Quote of the Day: For me “Fire in the New World” is about the journey of the Japanese Canadians from the early post World War II years through to the days just before the Redress and Reparations campaigns in both Canada and the United States began to gather steam. It’s a story very much at the heart of Full Circle’s mission, and I feel fortunate to be telling one version of this story. Rick Shiomi, Co-Artistic Director and co-founder of Full Circle Theater Company, playwright and director of Fire in the New World, the third play in a trilogy featuring noir detective Sam Shikaze.
The year is 1963, Japantown in Vancouver, British Columbia, Canada. What was once a thriving community of Japanese Canadians is now a shadow of what it was before WWII and the forced exclusion and internment of people of Japanese heritage. Sam Shikaze (Gregory Yang), private investigator, has a small office and a White Canadian partner, Jonathan Webster (Brian Joyce) with questionable loyalty. Roderick Alexander (Joe Allen) walks into the office and hires Shikaze to locate his missing Japanese-Canadian wife, Yumiko Alexander (Anna Hashizume). Roderick is a developer and wants to wipe out the remaining Japanese residents and bulldoze their businesses and homes, including the New World Hotel.

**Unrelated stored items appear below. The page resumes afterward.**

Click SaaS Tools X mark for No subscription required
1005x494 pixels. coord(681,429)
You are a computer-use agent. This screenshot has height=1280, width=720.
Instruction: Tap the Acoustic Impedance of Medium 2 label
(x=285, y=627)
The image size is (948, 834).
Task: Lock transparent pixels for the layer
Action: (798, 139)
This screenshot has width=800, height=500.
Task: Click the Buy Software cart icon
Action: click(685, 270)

The action takes place on a cleverly designed stage (Set Designer Joe Stanley) with Sam’s office in the center, a street corner to the (audience) left and Rosie’s café on the right. Rosie Ohara (Alice McGlave) is fed up with the bullying, exclusion, and forced expulsion from her home on Powell Street. She appeals to Sam to help her fight the developers. Kenji Kadota (Kevin Vang) is a police officer who seems to be in the back pocket of Roderick Alexander. Mas Matsumoto (Song Kim) seems to be looking out for himself. And, Tom Williams (Alec Berchem) is a strung out hippie who is motivated by money, and sometimes weapons.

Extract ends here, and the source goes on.